__Objective__. Using the passage on monitoring an aerator motor, list every measurable quantity of the motor that it mentions.

##### Selected extract

The first and second directions are typically opposite directions. The first direction may be a ‘forward’ direction. The second direction may be a ‘reverse’ direction. These ‘forward’ and ‘reverse’ directions are often arbitrary.
Preferably the monitoring mechanism monitors the current drawn by the motor in relation to one or more of the voltage and frequency applied to the motor. Where the motor according to the present invention is a variable speed motor, these typically use measurement of the current in relation to one or more of the voltage and frequency applied to the motor to detect a blockage on the aerator. The voltage and frequency applied to the motor will have an associated current. If the actual current drawn by the motor differs from the associated current, this may be indicative of a blockage on the aerator.
The speed of the motor is proportional to the voltage and the frequency. Thus, the speed of the motor can be approximated using the voltage and the frequency applied to the motor.
The current drawn by the motor is normally the input current to the motor.
In some embodiments, the input current to the motor may be monitored. In other embodiments, the power input of the motor may be monitored.
Thus, the current drawn by the motor may be determined by monitoring the current drawn directly (e.g. by using a current transformer) or by monitoring the power input of the motor and calculating the current drawn.
The monitoring mechanism monitors whether the current is outside a normal operating range to an extent indicative that the aerator may be blocked. The monitoring mechanism may monitor whether the current is outside a normal operating range in relation to at least one of the voltage and frequency, to an extent indicative that the aerator may be blocked. Directing the motor, operating in the first direction, to at least one of (i) stop and (ii) operate in the second direction, may assist in clearing any blockage.
The trigger points may be determined by stored value(s).
The trigger point typically varies depending on the voltage and frequency applied.

##########
##### Raw data

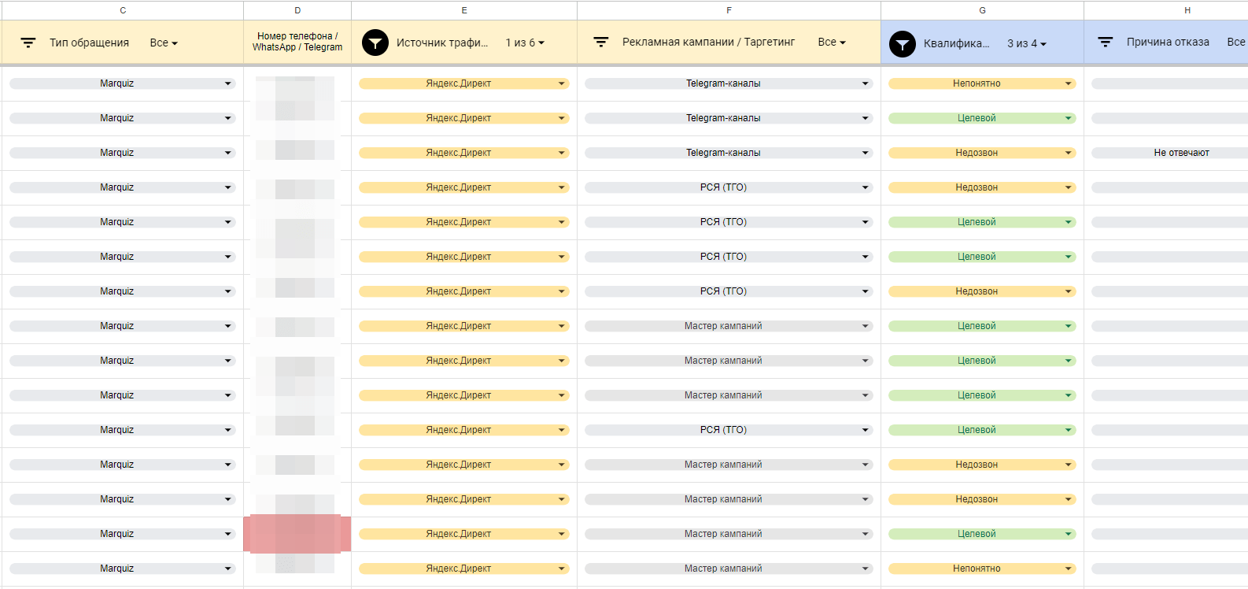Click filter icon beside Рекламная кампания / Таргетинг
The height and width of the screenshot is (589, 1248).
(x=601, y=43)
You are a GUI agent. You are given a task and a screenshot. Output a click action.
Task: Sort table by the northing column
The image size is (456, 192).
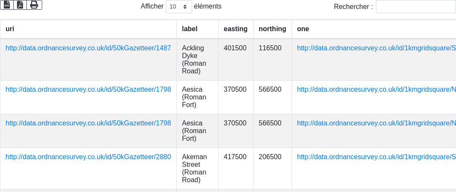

##########

__Worked solution__.
- Current drawn (input current)
- Voltage applied
- Frequency applied
- Speed
- Power input